INFORMATION SHOWN
-- -- --
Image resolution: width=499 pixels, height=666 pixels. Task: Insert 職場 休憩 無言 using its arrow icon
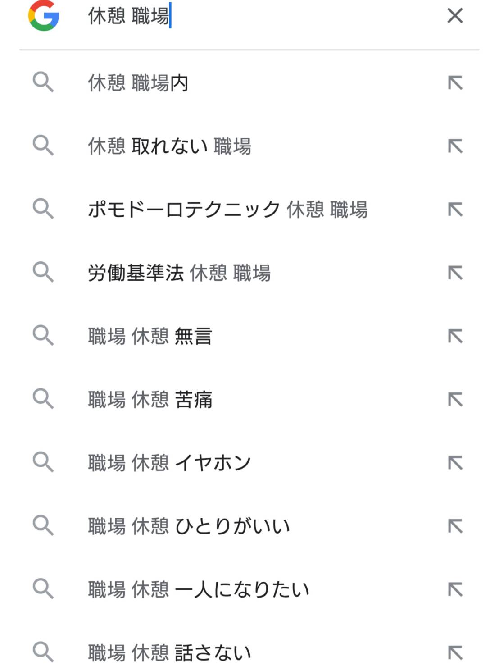click(x=455, y=336)
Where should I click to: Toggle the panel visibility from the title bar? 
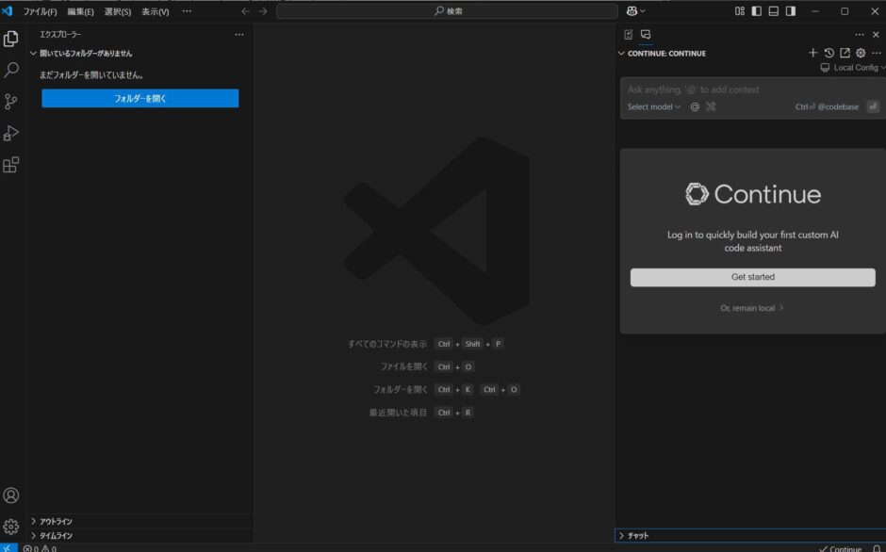(x=773, y=10)
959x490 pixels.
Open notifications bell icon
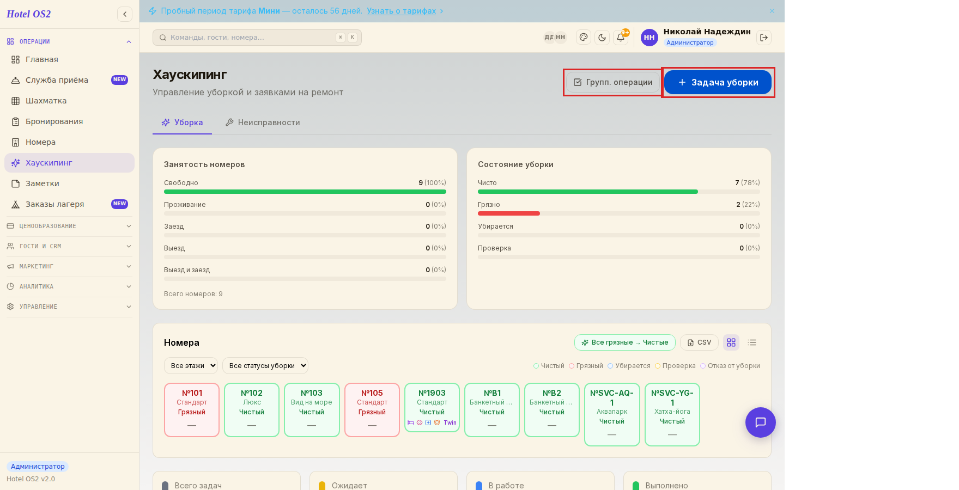621,38
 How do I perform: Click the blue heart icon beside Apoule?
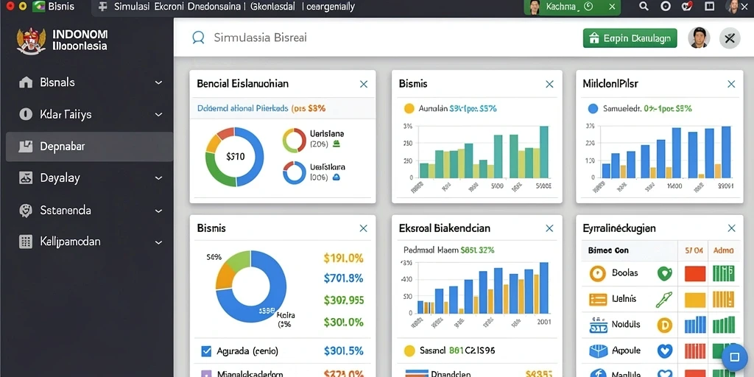tap(664, 350)
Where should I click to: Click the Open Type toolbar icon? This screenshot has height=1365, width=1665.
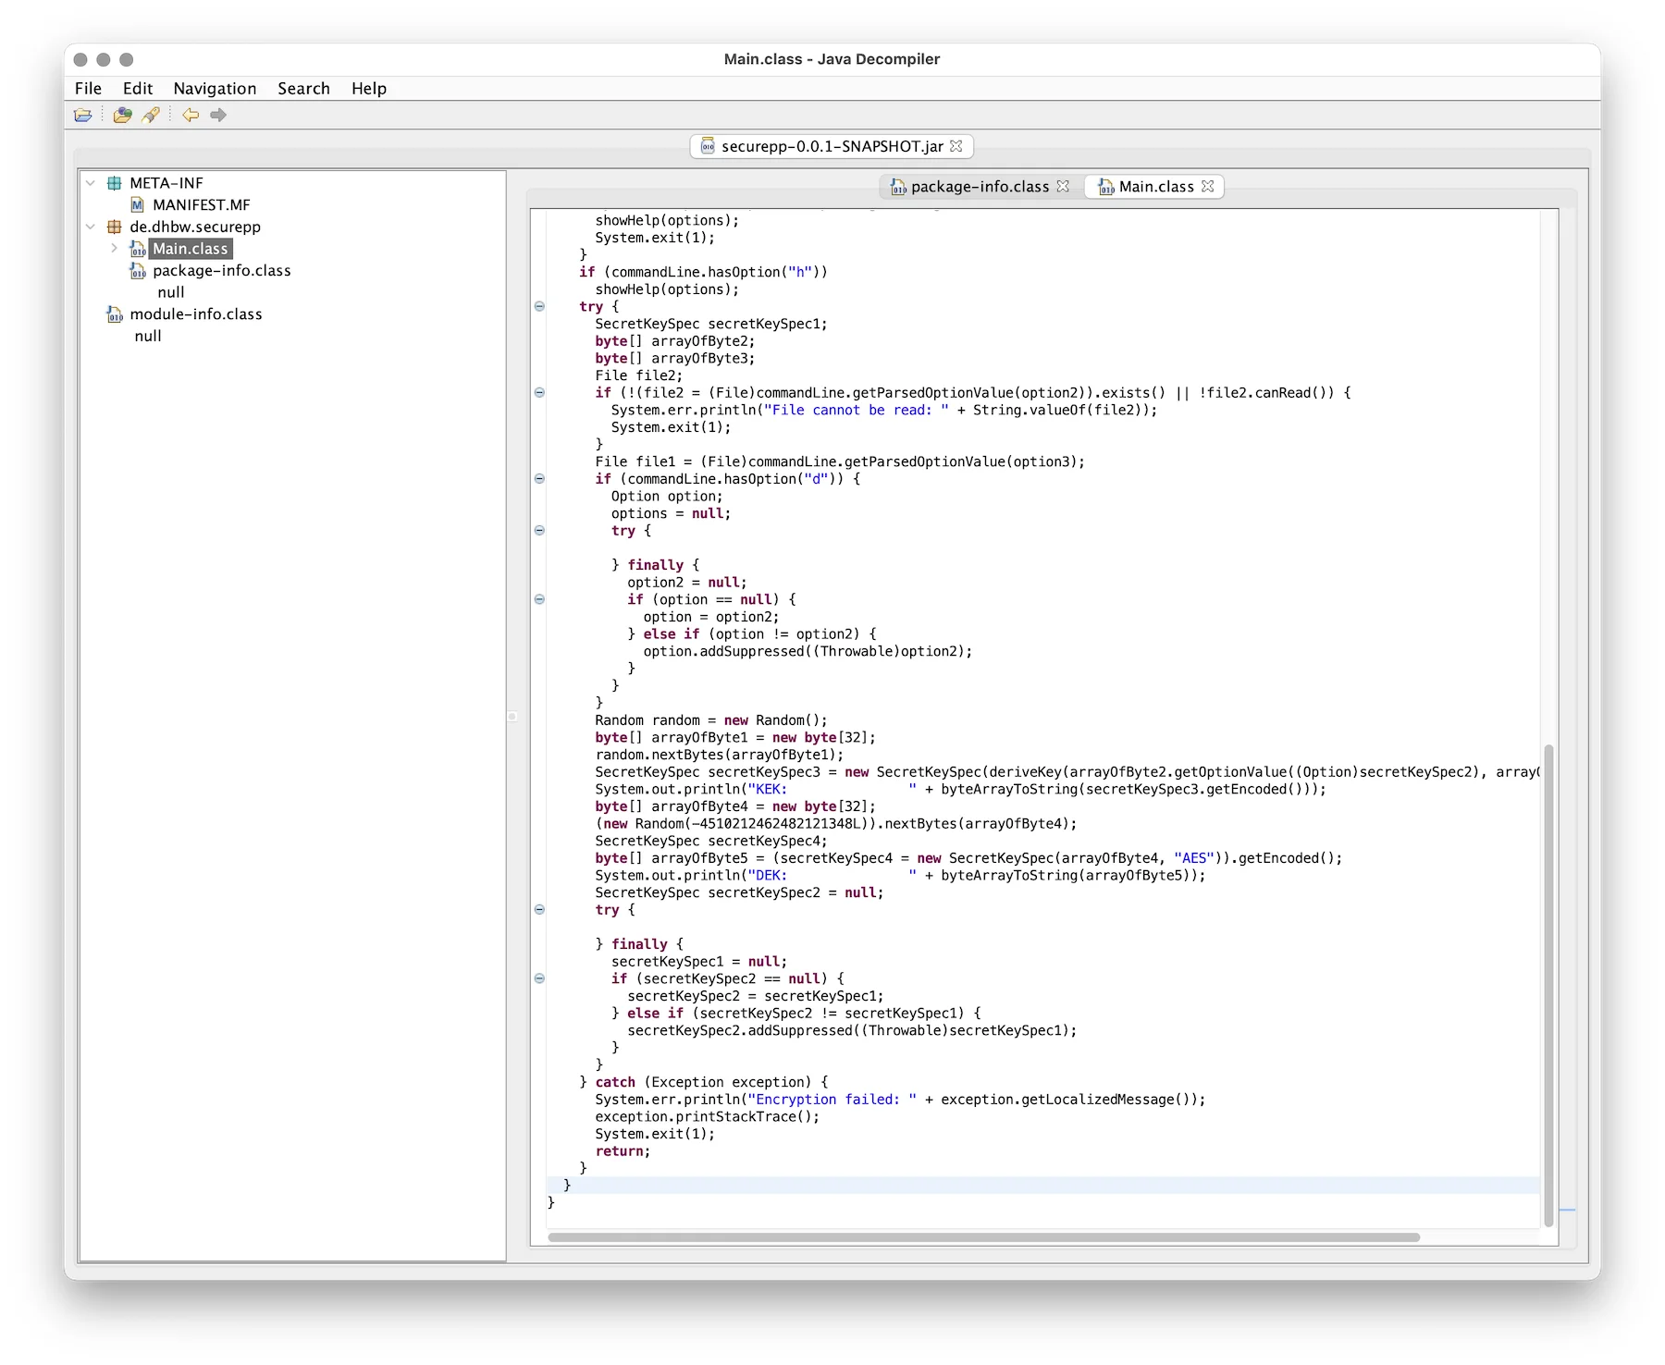click(122, 115)
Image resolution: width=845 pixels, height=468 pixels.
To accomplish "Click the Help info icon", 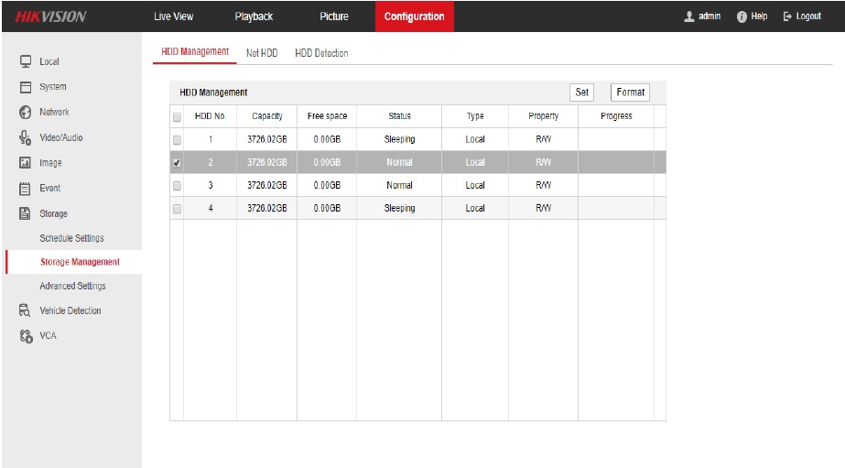I will pyautogui.click(x=742, y=16).

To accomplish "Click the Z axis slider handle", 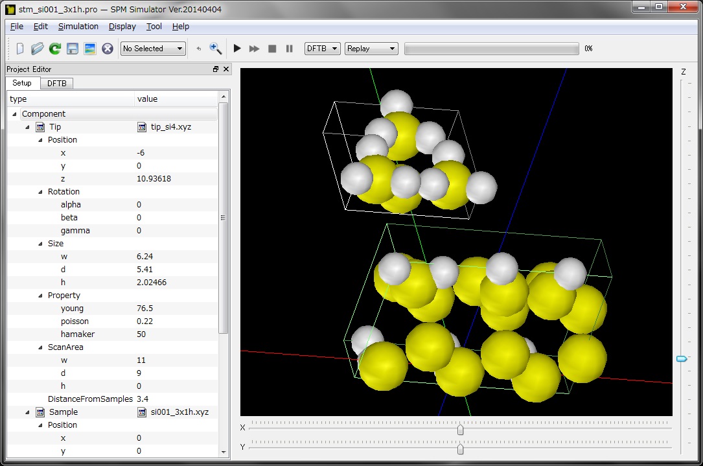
-- -- --
WHAT IS NEEDED
Rewrite the records above from their first line through the line that holds "click(122, 115)", inclusive, with "notifications" swapped for "alerts" and everything else left the same. Leave the pictures out of your answer.

WRITTEN ANSWER
Image resolution: width=499 pixels, height=666 pixels. Task: Insert 職場 休憩 無言 using its arrow icon
click(x=455, y=336)
Where should I click to: Toggle the panel visibility from the title bar? 
(x=773, y=10)
959x490 pixels.
Open alerts bell icon
621,38
 How do I perform: Click the blue heart icon beside Apoule?
tap(664, 350)
Where should I click to: Click the Open Type toolbar icon? This screenshot has height=1365, width=1665.
click(122, 115)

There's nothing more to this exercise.